Probably file restore found most of the files parts but restore can’t find parts that have been overwritten obviously. They restore the links to all the parts and copy the file to a new location. Any missing data is skipped. That’s not so bad for files like simple text but it can make most other files unusable unfortunately. If there’s enough missing bits that n-Track can’t open it I doubt you can get it back.

It’s hard to say if n-Tracks caused it. I seriously doubt it, but if it crashed it could have, or the crash did. As unstable as some of the earlier versions of n-Tracks have been I’ve never seen it do something like that.

This could be a symptom of a hard drive getting ready to fail. I had a major hang on one of my machines at work and had to pull the plug. After rebooting there were problems reading some directories in the D: drive. I ran scan disk on it and rebooted. After the reboot the whole drive, except a few files, was blank but still reported itself as containing almost 80 gigs of data. Unfortunately, the hang was the hard drive failing.
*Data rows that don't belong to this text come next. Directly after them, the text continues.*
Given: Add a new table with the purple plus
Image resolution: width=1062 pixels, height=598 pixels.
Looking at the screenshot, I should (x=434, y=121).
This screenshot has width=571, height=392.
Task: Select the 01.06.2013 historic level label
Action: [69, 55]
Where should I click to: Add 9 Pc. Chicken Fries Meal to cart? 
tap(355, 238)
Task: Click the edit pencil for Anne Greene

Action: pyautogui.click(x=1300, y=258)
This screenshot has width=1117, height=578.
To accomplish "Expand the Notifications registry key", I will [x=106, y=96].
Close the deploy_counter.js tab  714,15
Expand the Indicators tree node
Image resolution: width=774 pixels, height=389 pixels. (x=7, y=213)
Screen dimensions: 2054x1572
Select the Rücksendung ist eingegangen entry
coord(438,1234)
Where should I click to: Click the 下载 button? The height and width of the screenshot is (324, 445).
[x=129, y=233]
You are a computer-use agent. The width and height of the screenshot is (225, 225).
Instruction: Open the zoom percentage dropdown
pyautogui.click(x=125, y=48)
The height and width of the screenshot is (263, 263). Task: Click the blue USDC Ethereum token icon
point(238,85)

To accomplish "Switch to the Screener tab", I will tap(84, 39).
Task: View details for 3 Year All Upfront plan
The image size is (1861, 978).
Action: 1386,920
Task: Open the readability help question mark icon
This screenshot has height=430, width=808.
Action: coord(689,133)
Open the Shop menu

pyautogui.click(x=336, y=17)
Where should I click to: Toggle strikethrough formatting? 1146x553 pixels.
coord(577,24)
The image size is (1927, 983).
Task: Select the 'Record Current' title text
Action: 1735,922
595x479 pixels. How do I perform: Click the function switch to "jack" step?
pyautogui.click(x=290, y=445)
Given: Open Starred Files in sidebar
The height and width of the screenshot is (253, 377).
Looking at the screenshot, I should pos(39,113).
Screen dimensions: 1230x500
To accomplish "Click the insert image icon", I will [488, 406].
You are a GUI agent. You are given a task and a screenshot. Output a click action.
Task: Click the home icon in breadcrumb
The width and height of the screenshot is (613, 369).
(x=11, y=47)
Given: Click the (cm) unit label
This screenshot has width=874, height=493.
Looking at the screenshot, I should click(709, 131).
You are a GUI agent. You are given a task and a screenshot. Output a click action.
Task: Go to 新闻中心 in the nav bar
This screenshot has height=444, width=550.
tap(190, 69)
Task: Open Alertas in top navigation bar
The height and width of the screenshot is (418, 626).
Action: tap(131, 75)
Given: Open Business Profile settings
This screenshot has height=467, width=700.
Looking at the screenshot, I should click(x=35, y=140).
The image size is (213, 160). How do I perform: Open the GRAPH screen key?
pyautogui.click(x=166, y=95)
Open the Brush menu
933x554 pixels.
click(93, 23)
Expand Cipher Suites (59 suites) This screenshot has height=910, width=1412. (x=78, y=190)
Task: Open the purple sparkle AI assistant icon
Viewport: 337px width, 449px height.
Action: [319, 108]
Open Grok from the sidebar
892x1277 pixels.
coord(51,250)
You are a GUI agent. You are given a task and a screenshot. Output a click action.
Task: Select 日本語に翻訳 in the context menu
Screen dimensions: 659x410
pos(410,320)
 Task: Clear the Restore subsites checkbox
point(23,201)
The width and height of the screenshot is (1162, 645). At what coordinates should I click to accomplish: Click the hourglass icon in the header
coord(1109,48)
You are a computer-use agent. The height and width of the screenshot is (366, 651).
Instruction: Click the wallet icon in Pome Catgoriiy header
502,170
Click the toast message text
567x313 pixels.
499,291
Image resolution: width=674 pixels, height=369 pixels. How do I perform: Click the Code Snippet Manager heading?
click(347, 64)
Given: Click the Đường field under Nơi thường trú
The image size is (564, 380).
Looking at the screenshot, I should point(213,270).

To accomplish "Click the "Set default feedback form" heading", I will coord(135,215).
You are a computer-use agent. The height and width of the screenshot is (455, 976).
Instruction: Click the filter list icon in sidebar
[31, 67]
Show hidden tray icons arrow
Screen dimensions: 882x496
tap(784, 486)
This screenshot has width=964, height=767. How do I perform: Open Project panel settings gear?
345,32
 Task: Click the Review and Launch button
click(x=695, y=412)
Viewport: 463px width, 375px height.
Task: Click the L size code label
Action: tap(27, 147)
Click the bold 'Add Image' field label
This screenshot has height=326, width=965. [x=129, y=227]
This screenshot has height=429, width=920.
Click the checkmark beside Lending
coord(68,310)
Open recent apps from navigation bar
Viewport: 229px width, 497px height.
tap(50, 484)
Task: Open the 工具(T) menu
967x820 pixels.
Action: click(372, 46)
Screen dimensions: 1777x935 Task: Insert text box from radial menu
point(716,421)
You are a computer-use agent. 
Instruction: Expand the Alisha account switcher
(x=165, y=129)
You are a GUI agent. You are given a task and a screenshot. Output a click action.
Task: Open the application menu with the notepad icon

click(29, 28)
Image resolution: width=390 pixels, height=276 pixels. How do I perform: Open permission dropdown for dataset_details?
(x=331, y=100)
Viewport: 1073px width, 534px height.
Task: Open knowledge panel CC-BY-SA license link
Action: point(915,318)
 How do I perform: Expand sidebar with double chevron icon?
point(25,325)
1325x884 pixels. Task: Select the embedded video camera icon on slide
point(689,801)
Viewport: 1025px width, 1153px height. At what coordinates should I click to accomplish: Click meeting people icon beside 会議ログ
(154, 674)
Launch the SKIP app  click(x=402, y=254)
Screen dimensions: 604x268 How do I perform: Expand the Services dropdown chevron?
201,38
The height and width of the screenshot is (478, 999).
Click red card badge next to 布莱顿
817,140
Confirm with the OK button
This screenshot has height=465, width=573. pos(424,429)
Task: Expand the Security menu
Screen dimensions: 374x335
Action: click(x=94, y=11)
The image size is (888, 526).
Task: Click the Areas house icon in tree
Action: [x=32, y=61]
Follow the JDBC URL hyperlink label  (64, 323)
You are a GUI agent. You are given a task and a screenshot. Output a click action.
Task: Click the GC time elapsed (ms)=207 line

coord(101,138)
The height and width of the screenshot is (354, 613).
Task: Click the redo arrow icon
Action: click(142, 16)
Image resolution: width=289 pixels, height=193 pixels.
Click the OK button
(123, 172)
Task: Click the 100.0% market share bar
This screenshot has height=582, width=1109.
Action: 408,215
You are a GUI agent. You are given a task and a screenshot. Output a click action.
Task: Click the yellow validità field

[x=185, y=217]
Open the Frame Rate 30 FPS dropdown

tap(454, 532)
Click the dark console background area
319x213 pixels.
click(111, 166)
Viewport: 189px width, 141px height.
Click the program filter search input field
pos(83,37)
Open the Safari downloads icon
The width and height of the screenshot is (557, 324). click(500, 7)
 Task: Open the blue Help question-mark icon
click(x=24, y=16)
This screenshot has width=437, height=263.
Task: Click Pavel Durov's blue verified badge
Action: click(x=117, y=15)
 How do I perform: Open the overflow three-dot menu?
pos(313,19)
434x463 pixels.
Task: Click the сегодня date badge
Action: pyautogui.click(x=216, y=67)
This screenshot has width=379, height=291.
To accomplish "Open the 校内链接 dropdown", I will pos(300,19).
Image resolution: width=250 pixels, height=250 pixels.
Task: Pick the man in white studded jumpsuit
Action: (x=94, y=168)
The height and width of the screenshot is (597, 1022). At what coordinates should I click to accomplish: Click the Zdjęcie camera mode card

I lost everything on the drive.

Last year we had a wind storm that flickered the power A LOT while I was at work. I keep some machines running all the time at home. Even though the power never went fully out two machines were running REALLY slow when I got home. Neither would reboot. The power had taken out the C: drive in both machines. Neither drive would reformat and had to be junked.

I suggest keeping an eye on the hardware for any other signs of corruption.

I’ve never seen N do that. Never heard anyone complain of it, either. I bet it’s something else.

Too bad – it’s always a bummer when we lose something we liked!

I’ve had it do that to me before on a midi file with several vsti’s gobbling up cpu usage all at once. I import my midi files into n before vsti, so I had a backup. I would recommend making a backup midifile before doing any vsti. just in case.